→ **SOURCE EXTRACT**
Why I oppose de-extinction of woolly mammoths

mammoth, de-extinction
Woolly Mammoth. Should it be brought back?

De-extinction is big right now and some of the extinct target creatures are big too like the woolly mammoth.

“Let’s bring back these extinct creatures”, say proponents.

Wouldn’t it be cool?

I have to admit seeing a woolly mammoth, mastodon, or saber tooth tiger would be cool, but such efforts would not be without consequences and most of them would be profoundly negative.

Cloning mammoths, for example, would be a selfish act of hubris by humans. Still a team has been working to make this a reality for a year or more.

Why would this be a bad idea?

Here are my top 5 reasons.

5. The cloned mammoths would be used and abused as products. Assuming completely successful cloning to make healthy animals, the cloned Woolly Mammoths would almost certainly lead miserable lives and would never have freedom. They’d be like cramped zoo creatures. What comes to mind actually is killer whales in tiny tanks at Sea World. The cloners would definitely keep the Mammoths confined and charge people to see them to re-coop some of the millions spent to clone them.

4. Sick mammoths. There is a strong possibility that any successfully cloned mammoths would become ill. Our current world is not their world. The weather is different and is definitely warmer. The ecosystem is different. They may be accustomed to a different microbiome. You can see how poorly elephants are doing in our current world already too. What makes anyone think that mammoths would do OK? Analysis of the remains of Mastodons, extinct creatures related to both elephants and mammoths, indicates remarkably high rates (above 50%) of Tuberculosis (TB) in these animals, potentially even to the point of contributing to extinction via a TB pandemic, suggesting they and woolly mammoths may be even more vulnerable to TB and other diseases than elephants.

3. Deformed mammoths from the cloning process. We can’t assume the cloners would be entirely successful so there’s a darn good chance they’d make dozens if not hundreds of failed attempts potentially yielding developmentally screwed up mammoths or young mammoths who suffer and die.

2. Advancing the notion that human cloning is acceptable too. Cloning the mammoths and the media feeding frenzy that would follow would make the public more accepting of cloning humans. I suspect we’d see accelerated attempts to clone Neanderthals as well, which to me seems inherently unethical.

→ **RECORDS PROVIDED**
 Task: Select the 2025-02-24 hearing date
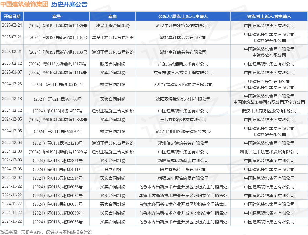click(12, 26)
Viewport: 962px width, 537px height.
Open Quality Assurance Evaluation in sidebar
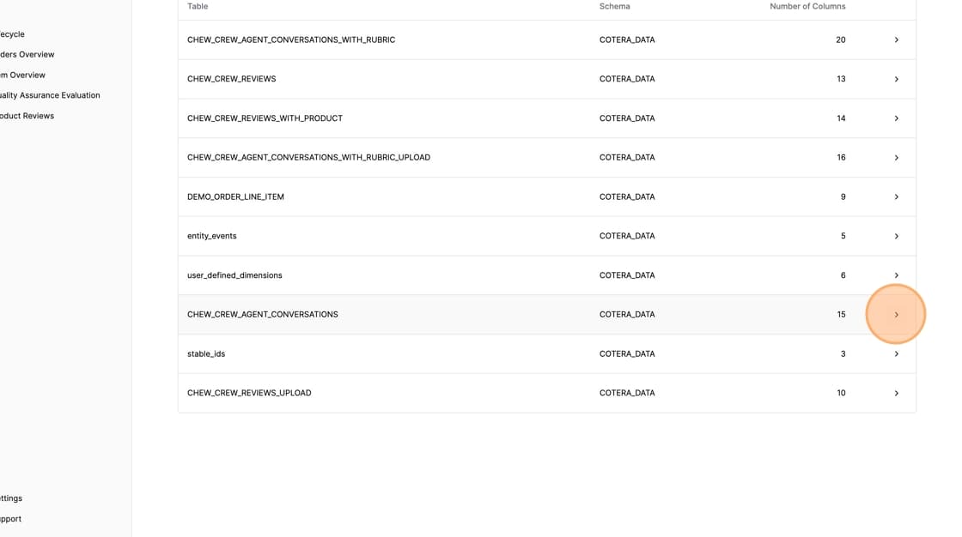point(50,95)
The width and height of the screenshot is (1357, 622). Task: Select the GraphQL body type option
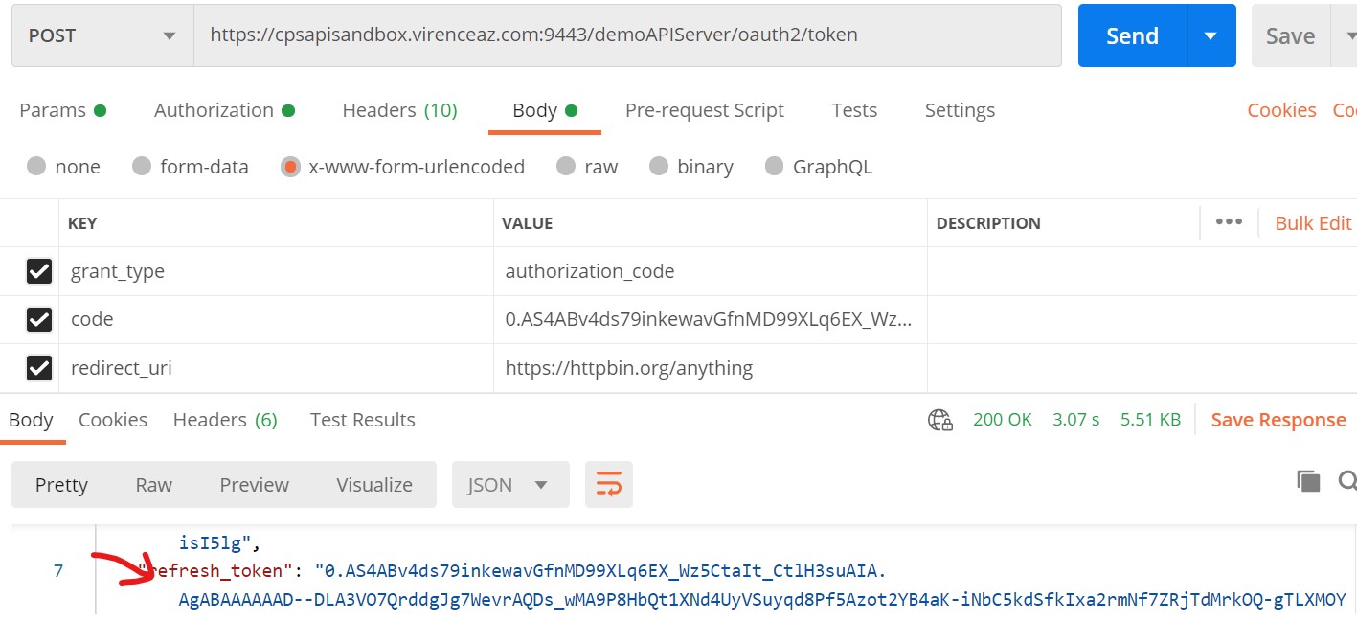[x=774, y=166]
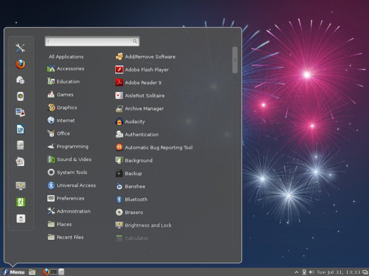Click the Menu button on the panel
Screen dimensions: 369x276
coord(13,272)
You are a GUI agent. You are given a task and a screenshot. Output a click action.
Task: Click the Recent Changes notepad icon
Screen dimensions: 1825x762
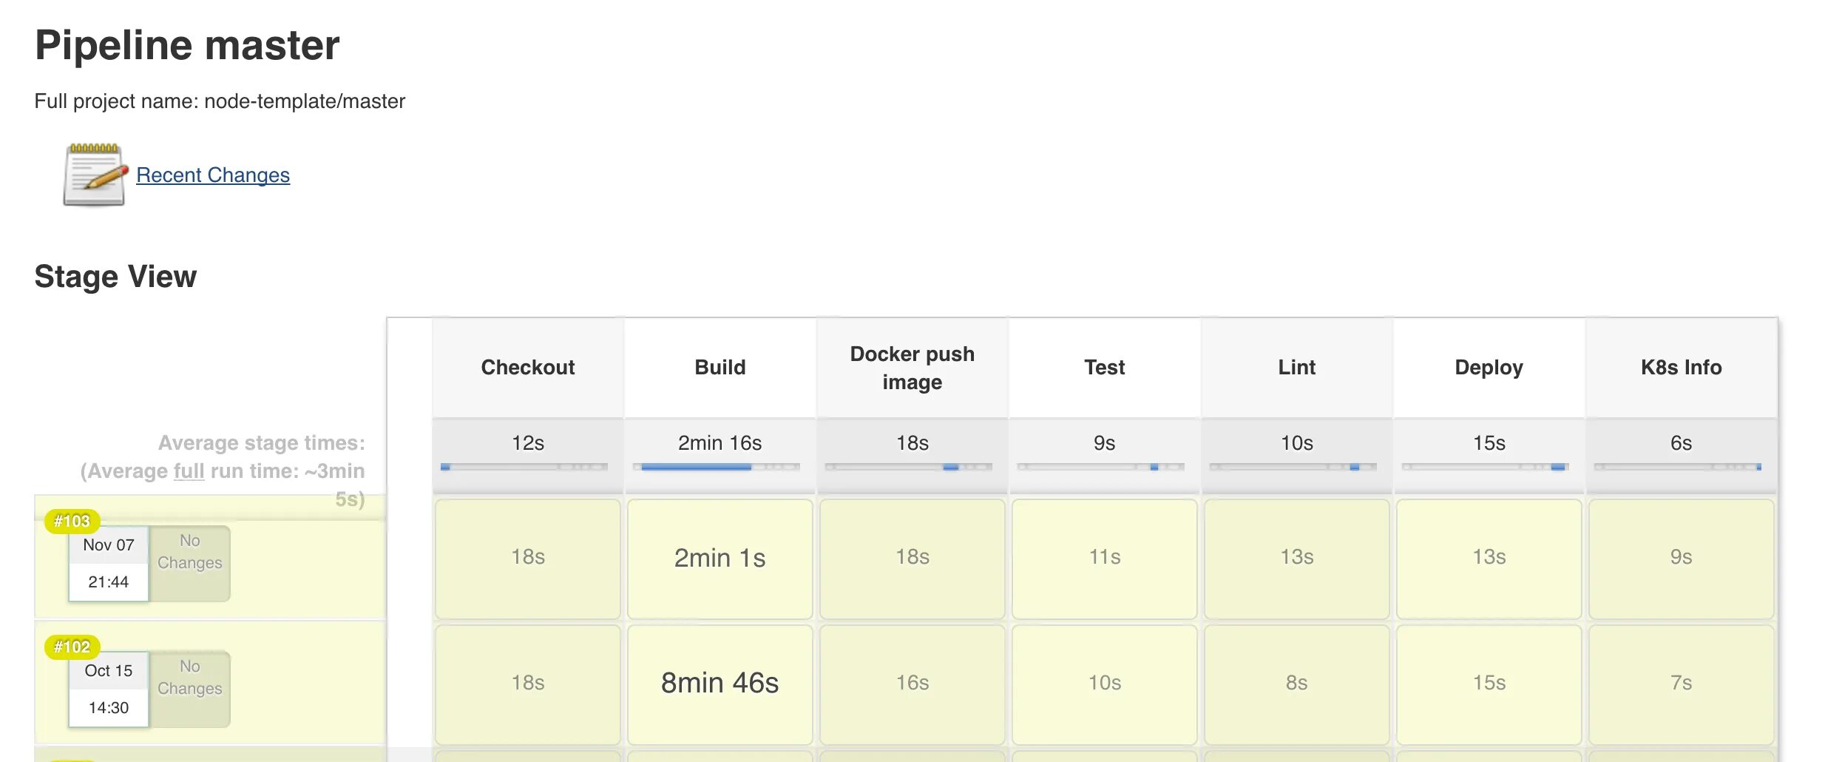pos(95,175)
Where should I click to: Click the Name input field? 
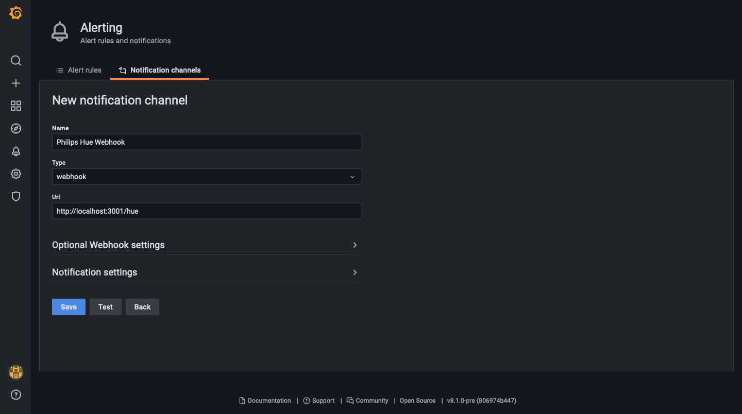[x=206, y=142]
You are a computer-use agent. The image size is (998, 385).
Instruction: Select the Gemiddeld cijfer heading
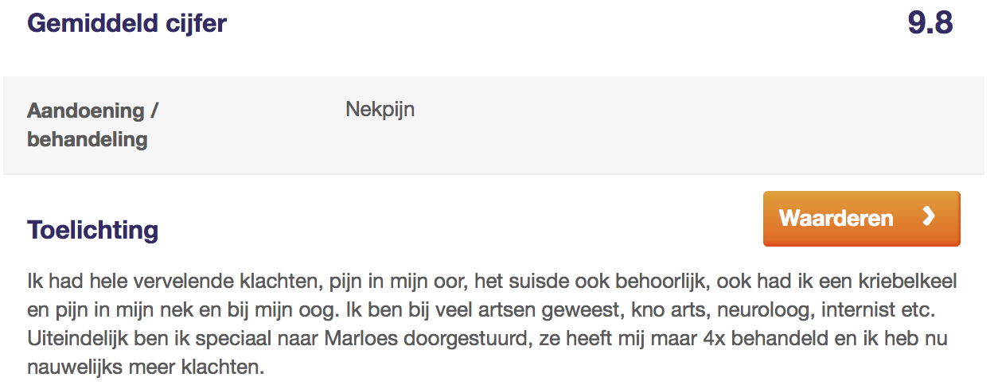(127, 23)
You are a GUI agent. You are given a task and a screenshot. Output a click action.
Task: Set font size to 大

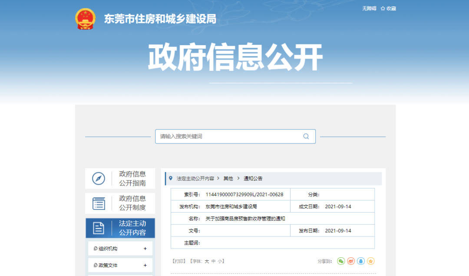[x=207, y=261]

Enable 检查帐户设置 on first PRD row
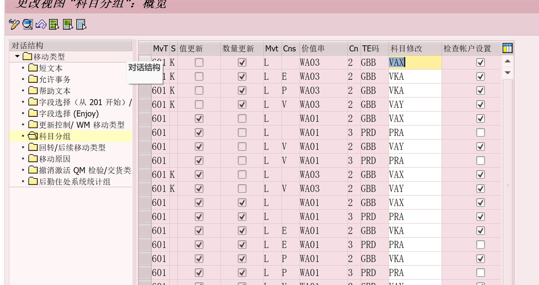click(x=481, y=133)
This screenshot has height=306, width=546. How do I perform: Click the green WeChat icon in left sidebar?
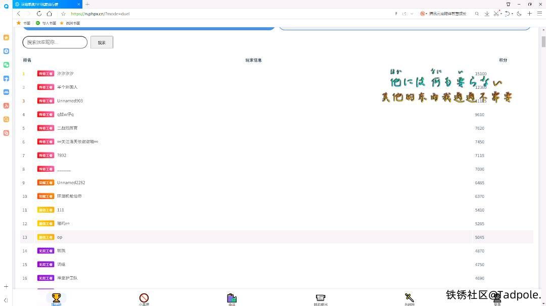pos(6,65)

→ **AIM OF THE TASK**
From the essay on de-extinction of woolly mammoths, reproduce word for word the passage between "5. The cloned" and "to clone them.", inclusive.

→ **EXPECTED ANSWER**
5. The cloned mammoths would be used and abused as products. Assuming completely successful cloning to make healthy animals, the cloned Woolly Mammoths would almost certainly lead miserable lives and would never have freedom. They’d be like cramped zoo creatures. What comes to mind actually is killer whales in tiny tanks at Sea World. The cloners would definitely keep the Mammoths confined and charge people to see them to re-coop some of the millions spent to clone them.